◆ Work instructions:
When the word "computer" shows up in a line of the records below, copy that line.

__________________________________________________

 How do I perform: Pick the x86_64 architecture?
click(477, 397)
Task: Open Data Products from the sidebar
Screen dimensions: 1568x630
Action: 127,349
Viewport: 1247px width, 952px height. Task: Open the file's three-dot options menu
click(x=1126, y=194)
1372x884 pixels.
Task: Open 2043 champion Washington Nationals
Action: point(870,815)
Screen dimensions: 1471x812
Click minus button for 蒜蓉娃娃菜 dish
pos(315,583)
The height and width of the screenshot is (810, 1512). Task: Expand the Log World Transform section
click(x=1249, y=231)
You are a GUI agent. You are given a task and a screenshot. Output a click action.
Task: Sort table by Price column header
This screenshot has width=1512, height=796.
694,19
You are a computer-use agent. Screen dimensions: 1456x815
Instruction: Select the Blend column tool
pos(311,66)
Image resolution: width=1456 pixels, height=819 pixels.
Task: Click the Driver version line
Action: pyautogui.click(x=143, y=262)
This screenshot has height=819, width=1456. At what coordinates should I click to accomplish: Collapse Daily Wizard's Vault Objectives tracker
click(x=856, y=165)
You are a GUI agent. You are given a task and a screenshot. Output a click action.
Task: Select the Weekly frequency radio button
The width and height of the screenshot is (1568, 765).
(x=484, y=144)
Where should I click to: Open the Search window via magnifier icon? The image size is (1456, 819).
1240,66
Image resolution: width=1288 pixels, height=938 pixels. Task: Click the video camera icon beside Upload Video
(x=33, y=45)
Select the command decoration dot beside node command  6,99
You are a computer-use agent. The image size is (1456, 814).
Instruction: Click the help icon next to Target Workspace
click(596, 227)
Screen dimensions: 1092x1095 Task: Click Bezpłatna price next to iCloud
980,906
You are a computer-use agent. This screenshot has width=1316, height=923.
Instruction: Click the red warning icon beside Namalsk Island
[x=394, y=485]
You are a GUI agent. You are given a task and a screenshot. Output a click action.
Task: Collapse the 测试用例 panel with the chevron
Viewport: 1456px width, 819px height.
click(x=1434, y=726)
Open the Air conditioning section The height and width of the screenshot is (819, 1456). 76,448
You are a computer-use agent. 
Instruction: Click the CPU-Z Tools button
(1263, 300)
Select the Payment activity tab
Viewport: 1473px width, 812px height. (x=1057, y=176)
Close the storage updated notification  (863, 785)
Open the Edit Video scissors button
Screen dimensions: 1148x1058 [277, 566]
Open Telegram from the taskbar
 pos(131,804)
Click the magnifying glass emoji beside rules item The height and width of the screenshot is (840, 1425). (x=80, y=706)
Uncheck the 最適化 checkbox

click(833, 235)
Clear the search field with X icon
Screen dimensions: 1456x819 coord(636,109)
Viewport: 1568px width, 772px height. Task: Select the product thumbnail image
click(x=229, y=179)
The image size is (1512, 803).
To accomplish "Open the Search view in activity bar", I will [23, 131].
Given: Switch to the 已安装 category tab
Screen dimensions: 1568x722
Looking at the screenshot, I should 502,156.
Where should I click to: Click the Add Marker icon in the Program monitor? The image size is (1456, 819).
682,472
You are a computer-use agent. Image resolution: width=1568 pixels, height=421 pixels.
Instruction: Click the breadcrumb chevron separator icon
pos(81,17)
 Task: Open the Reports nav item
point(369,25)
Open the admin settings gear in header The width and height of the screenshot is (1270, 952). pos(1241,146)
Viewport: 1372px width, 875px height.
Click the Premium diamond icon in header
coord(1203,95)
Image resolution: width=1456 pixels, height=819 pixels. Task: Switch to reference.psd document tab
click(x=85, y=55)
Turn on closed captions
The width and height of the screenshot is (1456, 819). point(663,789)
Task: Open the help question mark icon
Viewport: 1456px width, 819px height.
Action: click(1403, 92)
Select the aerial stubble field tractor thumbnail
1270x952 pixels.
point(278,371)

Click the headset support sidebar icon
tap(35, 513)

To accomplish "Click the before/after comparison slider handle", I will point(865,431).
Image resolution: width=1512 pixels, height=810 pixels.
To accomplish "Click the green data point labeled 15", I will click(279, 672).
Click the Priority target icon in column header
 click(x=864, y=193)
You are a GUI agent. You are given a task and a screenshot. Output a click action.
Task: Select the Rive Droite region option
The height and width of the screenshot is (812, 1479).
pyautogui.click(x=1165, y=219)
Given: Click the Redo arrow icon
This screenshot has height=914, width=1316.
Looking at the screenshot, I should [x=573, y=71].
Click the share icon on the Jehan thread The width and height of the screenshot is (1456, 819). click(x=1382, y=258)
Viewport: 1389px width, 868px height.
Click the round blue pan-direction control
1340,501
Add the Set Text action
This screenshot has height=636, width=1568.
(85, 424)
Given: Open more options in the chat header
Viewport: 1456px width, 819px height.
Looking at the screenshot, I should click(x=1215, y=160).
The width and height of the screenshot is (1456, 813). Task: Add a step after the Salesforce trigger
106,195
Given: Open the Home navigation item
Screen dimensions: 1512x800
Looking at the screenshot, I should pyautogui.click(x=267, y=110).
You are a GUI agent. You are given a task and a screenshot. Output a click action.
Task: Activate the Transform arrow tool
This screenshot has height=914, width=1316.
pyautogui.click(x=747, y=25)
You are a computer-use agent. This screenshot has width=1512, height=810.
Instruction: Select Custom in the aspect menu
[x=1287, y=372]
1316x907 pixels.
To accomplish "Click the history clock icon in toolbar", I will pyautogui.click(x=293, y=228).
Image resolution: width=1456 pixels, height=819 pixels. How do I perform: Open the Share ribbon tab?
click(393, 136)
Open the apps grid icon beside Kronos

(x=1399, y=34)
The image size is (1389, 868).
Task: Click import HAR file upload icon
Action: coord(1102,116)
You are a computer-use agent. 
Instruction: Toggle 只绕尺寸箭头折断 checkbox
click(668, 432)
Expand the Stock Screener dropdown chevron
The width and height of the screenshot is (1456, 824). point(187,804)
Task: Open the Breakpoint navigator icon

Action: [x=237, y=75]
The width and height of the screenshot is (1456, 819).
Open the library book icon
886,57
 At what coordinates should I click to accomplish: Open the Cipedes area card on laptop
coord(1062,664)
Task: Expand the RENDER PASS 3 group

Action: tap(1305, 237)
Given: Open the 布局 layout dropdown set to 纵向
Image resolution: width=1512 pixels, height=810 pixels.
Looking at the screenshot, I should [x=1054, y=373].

__________________________________________________

◆ Exercise response:
You are a computer-use agent. Screen dimensions: 1456x815
You are a computer-use agent. The image size is (1456, 814).
You are a computer-use agent. This screenshot has width=1316, height=923.
You are a computer-use agent. 
You are a computer-use agent. Image resolution: width=1568 pixels, height=421 pixels.
You are a computer-use agent. This screenshot has width=1512, height=810.
You are a computer-use agent. 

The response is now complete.